Татьяна крупными пальцами мягкими, как у тряпичных кукол, взяла меня за плечи.

– Вот уже Виталик тебе обрадуется. Он на Оголовке сейчас, с другом, скоро явится. А ты на отца стал очень похож.

От Татьяны нежно пахло молоком, как будто она принимала молочную ванну. Из глубин моей памяти вдруг всплыло воспоминание о каком-то очень похожем запахе. И мне (о ужас!) вдруг захотелось уткнуться лицом в манящую нежный душистой испариной ложбинку на ее груди. Я понимал, что это приступ какого-то безумия, перепугался, вдруг Татьяна догадается об этом, и жутко покраснел.

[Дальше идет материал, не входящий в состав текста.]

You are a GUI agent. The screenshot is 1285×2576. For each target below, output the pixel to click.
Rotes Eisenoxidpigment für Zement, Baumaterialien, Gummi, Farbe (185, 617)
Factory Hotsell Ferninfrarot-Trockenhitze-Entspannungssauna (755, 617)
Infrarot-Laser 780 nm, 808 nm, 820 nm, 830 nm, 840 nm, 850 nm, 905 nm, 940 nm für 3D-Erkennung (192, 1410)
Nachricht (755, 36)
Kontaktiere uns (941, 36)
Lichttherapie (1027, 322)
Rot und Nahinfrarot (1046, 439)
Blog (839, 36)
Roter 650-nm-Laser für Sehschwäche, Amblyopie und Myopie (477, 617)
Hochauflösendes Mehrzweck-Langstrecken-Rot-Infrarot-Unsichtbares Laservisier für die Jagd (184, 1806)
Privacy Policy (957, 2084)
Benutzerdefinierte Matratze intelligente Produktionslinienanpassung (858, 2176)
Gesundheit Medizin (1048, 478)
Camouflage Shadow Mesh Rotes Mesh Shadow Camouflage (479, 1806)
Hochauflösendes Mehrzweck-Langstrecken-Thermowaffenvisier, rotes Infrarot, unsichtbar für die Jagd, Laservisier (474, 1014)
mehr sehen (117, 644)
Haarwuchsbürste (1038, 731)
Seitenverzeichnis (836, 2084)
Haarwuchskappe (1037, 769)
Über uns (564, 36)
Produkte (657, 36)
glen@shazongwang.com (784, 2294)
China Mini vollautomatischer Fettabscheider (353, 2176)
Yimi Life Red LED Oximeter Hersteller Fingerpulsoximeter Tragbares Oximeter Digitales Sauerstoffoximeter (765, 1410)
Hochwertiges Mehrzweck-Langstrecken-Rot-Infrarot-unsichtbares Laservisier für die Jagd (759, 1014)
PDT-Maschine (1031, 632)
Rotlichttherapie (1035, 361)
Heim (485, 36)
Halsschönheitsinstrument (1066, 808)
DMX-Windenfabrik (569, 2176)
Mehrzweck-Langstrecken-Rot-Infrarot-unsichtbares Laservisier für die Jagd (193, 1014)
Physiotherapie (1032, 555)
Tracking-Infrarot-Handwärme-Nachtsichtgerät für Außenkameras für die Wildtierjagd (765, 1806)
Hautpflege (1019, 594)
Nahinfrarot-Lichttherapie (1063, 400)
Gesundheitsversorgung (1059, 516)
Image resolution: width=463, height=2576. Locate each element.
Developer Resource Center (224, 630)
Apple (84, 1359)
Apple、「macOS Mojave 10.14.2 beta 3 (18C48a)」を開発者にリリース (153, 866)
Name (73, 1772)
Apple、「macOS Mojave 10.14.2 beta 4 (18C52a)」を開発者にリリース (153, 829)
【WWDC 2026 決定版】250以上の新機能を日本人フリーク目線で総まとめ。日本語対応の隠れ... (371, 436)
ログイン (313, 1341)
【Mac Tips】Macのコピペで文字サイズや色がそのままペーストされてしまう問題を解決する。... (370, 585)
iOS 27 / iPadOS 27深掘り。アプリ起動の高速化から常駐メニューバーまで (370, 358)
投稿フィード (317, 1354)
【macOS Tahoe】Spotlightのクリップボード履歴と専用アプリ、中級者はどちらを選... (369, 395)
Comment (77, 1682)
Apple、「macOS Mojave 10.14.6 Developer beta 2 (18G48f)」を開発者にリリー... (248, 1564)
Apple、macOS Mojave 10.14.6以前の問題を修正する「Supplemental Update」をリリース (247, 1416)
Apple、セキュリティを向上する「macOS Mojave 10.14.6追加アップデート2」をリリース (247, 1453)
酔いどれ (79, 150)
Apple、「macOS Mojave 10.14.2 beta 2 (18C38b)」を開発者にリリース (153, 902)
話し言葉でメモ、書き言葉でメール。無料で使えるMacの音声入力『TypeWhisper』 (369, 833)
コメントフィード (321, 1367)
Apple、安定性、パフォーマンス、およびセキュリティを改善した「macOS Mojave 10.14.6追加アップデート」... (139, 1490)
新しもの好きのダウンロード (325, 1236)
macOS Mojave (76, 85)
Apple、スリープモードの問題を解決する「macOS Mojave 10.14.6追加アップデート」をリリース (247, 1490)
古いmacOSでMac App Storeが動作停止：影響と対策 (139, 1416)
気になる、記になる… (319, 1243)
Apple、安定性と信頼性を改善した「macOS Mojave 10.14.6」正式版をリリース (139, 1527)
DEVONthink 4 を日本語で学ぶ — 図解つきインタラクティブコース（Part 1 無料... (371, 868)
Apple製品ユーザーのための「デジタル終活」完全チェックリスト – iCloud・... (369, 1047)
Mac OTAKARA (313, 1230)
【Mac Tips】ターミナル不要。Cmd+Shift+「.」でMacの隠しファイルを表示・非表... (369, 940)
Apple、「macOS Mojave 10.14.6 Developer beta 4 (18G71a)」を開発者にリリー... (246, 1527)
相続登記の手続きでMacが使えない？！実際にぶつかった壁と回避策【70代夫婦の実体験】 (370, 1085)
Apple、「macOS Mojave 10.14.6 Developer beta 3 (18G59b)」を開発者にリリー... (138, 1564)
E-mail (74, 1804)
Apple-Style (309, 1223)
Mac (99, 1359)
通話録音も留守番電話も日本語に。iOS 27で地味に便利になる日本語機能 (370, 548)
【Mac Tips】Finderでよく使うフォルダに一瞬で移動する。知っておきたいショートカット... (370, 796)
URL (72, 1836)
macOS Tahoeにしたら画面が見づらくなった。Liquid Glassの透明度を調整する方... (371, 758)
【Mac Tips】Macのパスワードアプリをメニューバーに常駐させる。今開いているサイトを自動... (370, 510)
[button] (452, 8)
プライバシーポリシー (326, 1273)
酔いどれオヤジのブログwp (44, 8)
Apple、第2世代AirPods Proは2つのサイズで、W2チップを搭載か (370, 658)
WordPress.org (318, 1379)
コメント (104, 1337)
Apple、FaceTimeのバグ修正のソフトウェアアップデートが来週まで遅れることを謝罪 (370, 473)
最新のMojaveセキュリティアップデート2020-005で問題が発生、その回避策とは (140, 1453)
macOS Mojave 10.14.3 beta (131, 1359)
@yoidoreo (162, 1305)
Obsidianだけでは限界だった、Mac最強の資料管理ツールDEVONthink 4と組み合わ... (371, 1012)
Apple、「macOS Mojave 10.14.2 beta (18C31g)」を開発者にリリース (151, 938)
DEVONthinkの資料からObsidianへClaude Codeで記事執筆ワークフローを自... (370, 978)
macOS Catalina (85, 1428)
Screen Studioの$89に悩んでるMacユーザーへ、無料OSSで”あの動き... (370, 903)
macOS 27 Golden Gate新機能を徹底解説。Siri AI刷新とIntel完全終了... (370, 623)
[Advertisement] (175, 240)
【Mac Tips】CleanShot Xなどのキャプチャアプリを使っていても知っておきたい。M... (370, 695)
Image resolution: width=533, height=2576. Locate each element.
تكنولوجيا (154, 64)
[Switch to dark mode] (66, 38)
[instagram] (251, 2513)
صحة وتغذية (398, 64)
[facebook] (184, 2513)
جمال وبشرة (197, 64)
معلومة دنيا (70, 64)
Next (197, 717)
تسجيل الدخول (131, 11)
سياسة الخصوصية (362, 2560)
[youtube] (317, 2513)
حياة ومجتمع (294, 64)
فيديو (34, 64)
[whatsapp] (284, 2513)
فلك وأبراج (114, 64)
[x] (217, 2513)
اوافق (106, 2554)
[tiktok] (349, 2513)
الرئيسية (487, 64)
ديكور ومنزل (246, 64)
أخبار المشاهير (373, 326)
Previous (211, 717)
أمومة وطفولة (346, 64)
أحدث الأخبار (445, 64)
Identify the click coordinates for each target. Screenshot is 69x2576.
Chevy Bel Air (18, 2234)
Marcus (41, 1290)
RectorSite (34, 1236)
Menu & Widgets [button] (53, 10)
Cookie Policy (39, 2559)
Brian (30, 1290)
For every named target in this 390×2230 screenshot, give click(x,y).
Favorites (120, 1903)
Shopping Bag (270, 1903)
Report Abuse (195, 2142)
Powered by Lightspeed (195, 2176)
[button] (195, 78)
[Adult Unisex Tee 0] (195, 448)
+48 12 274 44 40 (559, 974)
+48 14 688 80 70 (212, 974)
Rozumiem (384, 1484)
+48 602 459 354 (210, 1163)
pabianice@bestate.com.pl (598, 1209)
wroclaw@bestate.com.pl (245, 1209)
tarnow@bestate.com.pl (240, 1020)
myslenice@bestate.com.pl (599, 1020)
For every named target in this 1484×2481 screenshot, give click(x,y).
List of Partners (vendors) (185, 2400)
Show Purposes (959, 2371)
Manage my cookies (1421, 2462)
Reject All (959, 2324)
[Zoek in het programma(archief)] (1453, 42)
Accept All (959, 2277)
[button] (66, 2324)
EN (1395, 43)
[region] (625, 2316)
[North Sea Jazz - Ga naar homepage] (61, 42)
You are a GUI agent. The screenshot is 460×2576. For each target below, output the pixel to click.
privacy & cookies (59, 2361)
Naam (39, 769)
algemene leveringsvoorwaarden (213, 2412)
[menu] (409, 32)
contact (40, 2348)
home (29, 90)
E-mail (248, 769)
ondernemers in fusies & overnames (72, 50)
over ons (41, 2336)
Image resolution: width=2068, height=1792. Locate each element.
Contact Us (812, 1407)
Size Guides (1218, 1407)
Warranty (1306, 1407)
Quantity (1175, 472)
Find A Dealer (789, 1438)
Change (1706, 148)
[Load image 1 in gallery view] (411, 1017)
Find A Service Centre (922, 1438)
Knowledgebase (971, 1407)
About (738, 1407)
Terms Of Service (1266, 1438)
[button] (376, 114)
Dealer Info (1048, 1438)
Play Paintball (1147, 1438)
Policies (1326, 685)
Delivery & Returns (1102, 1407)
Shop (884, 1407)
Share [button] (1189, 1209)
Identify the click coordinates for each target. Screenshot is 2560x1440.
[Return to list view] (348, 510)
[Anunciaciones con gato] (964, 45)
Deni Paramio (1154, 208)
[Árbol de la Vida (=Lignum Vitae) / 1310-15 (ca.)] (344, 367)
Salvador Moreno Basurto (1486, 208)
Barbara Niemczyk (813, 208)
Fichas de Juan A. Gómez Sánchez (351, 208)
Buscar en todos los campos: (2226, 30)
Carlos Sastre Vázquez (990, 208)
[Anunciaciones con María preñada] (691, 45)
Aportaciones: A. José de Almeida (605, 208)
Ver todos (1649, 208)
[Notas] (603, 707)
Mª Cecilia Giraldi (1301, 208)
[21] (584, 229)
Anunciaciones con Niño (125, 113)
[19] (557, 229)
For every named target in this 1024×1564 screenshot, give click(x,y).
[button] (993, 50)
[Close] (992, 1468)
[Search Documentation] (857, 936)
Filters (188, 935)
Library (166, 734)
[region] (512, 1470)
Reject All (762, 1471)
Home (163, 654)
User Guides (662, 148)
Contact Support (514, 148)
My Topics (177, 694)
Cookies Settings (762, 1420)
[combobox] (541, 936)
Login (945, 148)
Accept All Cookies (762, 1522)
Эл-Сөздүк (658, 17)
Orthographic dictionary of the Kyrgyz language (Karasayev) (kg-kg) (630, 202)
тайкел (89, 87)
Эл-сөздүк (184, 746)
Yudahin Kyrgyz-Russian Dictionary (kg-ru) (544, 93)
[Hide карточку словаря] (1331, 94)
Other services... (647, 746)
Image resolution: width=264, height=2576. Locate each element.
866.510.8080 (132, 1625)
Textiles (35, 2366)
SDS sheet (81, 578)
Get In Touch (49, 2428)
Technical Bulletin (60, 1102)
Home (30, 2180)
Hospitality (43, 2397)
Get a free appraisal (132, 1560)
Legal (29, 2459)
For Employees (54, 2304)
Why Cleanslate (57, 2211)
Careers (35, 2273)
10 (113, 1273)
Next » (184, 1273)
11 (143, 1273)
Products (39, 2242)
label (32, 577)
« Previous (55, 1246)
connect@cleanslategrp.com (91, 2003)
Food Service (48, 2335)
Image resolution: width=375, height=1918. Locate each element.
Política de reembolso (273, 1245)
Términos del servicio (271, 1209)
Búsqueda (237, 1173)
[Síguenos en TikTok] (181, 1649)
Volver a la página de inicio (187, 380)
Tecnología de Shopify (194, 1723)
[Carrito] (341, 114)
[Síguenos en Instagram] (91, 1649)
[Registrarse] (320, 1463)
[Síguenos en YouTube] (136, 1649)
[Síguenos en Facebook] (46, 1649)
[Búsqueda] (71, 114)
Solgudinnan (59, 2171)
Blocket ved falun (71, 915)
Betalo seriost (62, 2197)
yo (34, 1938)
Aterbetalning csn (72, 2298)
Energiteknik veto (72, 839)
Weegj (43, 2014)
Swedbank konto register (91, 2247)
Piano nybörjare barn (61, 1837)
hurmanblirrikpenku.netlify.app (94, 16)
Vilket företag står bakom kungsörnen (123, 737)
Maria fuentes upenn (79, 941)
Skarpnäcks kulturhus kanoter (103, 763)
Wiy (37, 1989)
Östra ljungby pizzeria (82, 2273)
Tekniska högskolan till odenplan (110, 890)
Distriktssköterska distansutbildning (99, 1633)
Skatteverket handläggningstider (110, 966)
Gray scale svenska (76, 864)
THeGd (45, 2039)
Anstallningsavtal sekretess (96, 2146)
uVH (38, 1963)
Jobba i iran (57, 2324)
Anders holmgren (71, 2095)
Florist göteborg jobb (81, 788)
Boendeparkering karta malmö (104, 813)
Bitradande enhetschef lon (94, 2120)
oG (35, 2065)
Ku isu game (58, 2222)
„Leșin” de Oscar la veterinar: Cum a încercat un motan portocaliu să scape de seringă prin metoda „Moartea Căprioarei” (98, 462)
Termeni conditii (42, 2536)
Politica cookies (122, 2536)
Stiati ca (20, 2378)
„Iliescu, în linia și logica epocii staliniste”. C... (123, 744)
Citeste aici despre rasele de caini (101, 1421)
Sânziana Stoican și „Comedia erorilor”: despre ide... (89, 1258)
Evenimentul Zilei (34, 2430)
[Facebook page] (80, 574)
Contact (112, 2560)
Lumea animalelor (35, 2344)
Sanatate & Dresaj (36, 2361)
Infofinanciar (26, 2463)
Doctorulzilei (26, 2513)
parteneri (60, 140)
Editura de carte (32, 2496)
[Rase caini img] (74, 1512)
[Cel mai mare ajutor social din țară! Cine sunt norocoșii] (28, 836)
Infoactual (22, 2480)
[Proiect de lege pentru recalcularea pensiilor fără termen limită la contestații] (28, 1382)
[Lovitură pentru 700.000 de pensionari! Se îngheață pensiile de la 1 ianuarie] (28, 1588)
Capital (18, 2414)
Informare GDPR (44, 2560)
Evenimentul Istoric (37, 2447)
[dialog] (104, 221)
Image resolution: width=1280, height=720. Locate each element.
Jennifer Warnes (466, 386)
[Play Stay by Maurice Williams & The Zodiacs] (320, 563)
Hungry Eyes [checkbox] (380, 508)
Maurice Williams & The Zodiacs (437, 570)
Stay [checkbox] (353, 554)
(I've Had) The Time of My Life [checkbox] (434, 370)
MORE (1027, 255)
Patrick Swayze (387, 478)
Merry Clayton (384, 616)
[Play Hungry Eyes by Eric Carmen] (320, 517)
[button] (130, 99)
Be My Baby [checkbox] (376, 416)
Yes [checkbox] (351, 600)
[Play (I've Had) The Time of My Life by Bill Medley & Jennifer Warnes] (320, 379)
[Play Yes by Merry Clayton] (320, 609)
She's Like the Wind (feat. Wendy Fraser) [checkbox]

И все из-за фокусов моего дурацкого носа!

То, что он у меня какой-то не такой, папа обнаружил, когда я ходил в детский сад. Однажды мне дали за обедом ложку, я ее понюхал и не стал есть сладкую кашу.

– Почему не ешь?

– Ложка рыбой пахнет.

Дали другую.

– И эта!

Оставили без второго, пожаловались папе на капризы и упрямство.

Папа пристально посмотрел на меня и не увидел на моем лице ни тени смущения.

Тут вмешалась повариха:

– Я этими ложками вчера рыбу с противня снимала. Но они мытые, вы же видели.

– А вы дайте ему несколько ложек: мытых после рыбы и каких-нибудь новых что ли.

Это в папе заговорил экспериментатор.

Дали.

Я, как щенок, понюхал и определил, где какая.

Стоян долго смеялся, узнав об этом. Он принялся рассматривать мой нос через лупу, а потом сказал:

– Смотри ты! Нос та-а-кой маленький, а нюх – такой "вострый".

Это он меня пародировал.

Татьяна моего смущения, слава Богу, не заметила и продолжала:

– Ну, ладно, неси вещи в летний домик, а я чайник на газ переставлю. На плите он до вечера не нагреется.

Она улыбнулась и ласково посмотрела как бы сквозь меня. Нередко мне очень хотелось, чтобы такой взгляд был у Стояна. Потому что, как бы строго Татьяна не говорила со мной и Виталиком, глаза ее постоянно от нас отвлекались и напоминали, что долго сердится на нас она не будет: у нее есть дела и поважнее. А вот, когда Стоян тебя припечатает словом, а потом пригвоздит немигающим взглядом черных глаз, так сразу поймешь, что "приговор окончательный и обжалованию не подлежит".

В летнем домике, который мы раньше делили с множеством пауков и паучих, все было, как раньше. Только вентилятор повесили над дверью.

Я сел на самую большую кровать, которая раньше считалась "моей". Конечно, я предпочел бы отправиться на поиски Виталика, а не общаться с этой неожиданно для меня появившейся Викториной. Но ведь Стоян слов на ветер не бросает. Устроит тут шоу! Размышляя над этим, я не заметил, как рядом со мной очутилась Вика и стала подпрыгивать на скрипучей кроватной сетке.

– Отдыхающий! То есть Ю-ра! Ты будешь вещи развешивать, ну, полотенца там, одежду всякую?

– Что? – я воззрился на нее с недоумением.

– Видишь – гвоздики? Их дедушка Вася набил, чтобы одежду весить.

Я вздохнул, слез с кровати и раскрыл сумку. Девчонка присела рядом с ней и с любопытством принялась разглядывать ее содержимое.

 

В общем, из моего в ней было только два полотенца и ветровка. Поэтому, вынув их, я закрыл сумку и засунул ее под кровать.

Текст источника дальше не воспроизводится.